Possible Bodies
New Works by Adrienne Cassel and Summer Jade Leavitt
October 26 - November 16, 2019
Opening Reception: Saturday, October 26, 6-9pm, Performances at 6:30 and 8:30
Closing Reception: Saturday, November 16, 6-9pm
Open gallery hours: Sundays, 1-4pm
In this two person show by Leavitt and Cassel, the artists work together in questioning authority over autonomy and power structures that harm the body. While Leavitt’s work depends on her body for the process of her practice, she removes it by documenting without images, opening up a space for the invisible and unknown to exist. Meanwhile, Cassel’s work examines radicalized autonomy and femininity in virtual and physical spaces through audiovisual narratives and performance of a preconceived future.
Summer Jade Leavitt
is an artist and writer trying to figure out what a queer future looks like. Thinking about the liminal, the criminal, the invisible, her work confronts the institutional and cultural invalidation of her feminine voice, body, and desire. Through text, photo, artifact, and video, she approaches everyday life as a site of performance, documenting gestures large and small to archive and historicize them. Looking at pop culture, history, music videos, film, and theory, she aims to confuse lineages and authenticity. Her performative existence is a sci-fi documentary: all real, all fake. She is seeking to locate origins of trauma and excavate them from the body, creating space for all that has been lost, all that is yet to come.

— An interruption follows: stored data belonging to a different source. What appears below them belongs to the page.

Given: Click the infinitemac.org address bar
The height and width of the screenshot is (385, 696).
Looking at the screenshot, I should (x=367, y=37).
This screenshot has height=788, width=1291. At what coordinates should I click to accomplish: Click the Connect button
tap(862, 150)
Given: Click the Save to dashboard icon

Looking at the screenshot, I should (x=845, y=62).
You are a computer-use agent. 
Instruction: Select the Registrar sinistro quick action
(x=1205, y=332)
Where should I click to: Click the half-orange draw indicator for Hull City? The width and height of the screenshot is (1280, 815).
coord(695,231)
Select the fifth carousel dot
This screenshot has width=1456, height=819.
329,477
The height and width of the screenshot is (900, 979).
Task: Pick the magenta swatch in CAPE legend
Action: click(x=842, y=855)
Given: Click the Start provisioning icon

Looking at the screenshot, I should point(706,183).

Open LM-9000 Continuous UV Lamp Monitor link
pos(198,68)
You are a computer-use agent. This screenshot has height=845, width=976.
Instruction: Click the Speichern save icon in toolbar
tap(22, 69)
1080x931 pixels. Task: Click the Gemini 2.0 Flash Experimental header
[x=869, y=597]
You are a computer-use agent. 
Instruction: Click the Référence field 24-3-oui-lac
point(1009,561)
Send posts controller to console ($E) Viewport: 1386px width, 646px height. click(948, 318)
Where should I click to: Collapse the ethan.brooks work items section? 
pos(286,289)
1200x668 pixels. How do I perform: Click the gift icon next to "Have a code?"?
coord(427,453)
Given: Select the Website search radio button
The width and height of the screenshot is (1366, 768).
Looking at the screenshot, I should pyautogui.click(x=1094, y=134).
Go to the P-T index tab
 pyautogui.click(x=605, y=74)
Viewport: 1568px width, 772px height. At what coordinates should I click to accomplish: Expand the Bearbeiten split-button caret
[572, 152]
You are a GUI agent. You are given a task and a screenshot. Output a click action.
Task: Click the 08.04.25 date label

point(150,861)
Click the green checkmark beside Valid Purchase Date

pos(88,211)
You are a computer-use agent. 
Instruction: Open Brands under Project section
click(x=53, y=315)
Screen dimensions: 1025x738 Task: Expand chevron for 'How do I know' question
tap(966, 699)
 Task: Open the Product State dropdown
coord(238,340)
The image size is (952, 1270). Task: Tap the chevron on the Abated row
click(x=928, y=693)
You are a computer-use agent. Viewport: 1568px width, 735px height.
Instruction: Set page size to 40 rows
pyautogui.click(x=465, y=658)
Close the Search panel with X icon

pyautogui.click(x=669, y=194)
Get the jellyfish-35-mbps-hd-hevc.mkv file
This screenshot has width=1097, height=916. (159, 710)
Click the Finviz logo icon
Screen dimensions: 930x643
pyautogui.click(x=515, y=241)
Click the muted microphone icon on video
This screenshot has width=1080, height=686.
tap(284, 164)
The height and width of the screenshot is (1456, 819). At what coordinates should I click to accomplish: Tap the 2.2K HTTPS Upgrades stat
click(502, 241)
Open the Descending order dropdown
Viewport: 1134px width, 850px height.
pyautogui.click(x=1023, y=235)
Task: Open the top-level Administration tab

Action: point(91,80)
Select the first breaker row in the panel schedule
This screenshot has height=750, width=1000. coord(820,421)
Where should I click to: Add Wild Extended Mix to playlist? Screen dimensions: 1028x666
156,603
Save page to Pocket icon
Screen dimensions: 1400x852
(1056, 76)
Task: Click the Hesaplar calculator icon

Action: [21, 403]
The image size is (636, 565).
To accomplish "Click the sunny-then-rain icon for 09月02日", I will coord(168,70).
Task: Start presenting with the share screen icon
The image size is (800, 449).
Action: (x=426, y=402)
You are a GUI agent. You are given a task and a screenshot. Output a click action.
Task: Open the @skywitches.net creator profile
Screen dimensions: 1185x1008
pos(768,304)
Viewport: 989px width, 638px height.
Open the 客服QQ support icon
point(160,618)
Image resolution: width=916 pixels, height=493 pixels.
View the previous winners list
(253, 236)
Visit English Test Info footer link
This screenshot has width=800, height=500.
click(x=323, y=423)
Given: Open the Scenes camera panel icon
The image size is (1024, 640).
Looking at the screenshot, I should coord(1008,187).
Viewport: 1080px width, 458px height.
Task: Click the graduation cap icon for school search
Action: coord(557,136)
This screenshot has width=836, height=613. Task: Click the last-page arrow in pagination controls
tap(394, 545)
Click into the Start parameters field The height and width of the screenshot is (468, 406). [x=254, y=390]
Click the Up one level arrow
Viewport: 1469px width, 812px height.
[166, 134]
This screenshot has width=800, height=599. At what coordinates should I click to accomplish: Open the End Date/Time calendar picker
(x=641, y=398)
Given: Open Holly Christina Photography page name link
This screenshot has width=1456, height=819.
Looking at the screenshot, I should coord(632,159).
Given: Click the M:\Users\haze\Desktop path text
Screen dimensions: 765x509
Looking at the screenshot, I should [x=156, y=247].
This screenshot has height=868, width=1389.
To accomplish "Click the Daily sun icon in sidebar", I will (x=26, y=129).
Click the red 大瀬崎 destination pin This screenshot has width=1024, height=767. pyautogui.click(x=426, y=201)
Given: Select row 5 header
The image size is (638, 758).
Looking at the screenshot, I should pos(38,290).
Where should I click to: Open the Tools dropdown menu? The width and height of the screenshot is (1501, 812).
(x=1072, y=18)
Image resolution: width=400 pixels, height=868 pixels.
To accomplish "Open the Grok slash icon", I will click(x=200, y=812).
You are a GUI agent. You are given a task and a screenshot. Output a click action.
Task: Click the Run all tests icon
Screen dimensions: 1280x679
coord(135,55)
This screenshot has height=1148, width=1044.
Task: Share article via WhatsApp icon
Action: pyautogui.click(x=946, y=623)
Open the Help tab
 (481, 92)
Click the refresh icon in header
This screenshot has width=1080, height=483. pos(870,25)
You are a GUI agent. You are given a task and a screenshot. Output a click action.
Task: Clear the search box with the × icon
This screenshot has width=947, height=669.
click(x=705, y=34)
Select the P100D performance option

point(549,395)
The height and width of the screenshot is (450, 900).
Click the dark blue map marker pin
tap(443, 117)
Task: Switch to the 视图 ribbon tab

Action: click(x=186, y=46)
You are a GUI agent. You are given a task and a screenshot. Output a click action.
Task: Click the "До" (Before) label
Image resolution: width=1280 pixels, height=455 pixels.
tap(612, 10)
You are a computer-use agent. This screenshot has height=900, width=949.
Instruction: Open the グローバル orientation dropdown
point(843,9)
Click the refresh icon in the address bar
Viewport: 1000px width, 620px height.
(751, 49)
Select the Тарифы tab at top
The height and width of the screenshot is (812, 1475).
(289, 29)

Her work is authoring her own representation, deconstructing language and perceptions of reality, imagining possible bodies.
Adrienne Cassel aka
L I L I T H
is an audiovisual interdisciplinary artist working at the intersection of digital 3D art, tech, sound, and performance. L I L I T H ’s work explores radicalized autonomy in virtual domains and creating spaces that bring to light the politicization, exploitation, and modification of the body. Through audiovisual performances and digital narratives, she examines corporeality and dissociation in physical and non-physical spaces. Her work questions the treatment of embodiment in emerging technologies through the physicality and visceral nature of being displaced into another body. L I L I T H explores femininity and queerness as complex and collaborative power systems. By the power of radical reclamation, L I L I T H recreates a space where liberated femininity and queer bodies can exist with agency.